| Cassie:
. I admit, that comment I made, I shouldn't have done it, and I really am sorry for having done so. . Did you forget what else I said to you about your rats? . What things do you mean, please? What about my relationships with Rachel do you mean? I really cannot think of what I could have said that makes you think that about me.
How do I not have any respect for myself? I have plenty. And how can you say I have *no* compassion? I really just do not understand how you can make comments like that. I have plenty of compassion; I just know that everything that I have ever said over the past few months has been twisted, and I've been made out to be someone I'm not.

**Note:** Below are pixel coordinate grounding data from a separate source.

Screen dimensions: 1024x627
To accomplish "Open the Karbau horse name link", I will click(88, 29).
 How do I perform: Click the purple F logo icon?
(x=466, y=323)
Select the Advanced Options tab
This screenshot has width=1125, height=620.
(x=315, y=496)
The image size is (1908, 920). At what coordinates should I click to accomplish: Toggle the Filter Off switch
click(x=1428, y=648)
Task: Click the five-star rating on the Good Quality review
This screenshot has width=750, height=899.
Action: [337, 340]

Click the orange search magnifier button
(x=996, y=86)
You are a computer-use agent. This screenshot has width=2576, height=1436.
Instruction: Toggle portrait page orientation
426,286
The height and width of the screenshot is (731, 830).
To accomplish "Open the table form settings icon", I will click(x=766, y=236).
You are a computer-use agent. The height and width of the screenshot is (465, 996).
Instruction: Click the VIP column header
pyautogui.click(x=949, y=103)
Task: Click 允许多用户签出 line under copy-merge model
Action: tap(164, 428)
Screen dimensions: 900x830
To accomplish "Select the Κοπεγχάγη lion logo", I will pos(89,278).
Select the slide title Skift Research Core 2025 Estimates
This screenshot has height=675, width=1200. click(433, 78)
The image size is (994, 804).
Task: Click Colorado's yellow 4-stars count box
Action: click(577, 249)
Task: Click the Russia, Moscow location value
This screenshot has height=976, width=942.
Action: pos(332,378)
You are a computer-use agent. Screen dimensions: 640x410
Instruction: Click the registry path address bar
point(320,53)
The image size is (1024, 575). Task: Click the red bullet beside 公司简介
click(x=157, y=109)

I can't do anything about how you feel about me and my actions, nor can I force you to be my friend again. I appreciate you for getting back to me, Cassie. I just hoped that you would have wanted to talk through this and actually try to be my friend again. But obviously if you already think so little of me (after knowing me for how many years?), then I can't change that.
Rachel:
I am surprised that you have a boyfriend. Especially knowing who that boyfriend is. But I want you to know that I don't hate you. I don't really feel anything anymore. You're in France, moving on. Already have done. And me..I'm finishing here. I just don't know how we can ever become friends. All contact is cut between us. Mutually blocked on Facebook. I don't know your email address. I don't know your phone number. You've moved LJs I'm assuming, or you just don't have one at all. But I don't hate you. I'm not even sure I like you. I'm just...totally numb from it all. I don't feel anything. But I don't have your memory clouding me anymore, because I've moved on past it. And I would have said this to you somewhere private, but like I said, I have no other way.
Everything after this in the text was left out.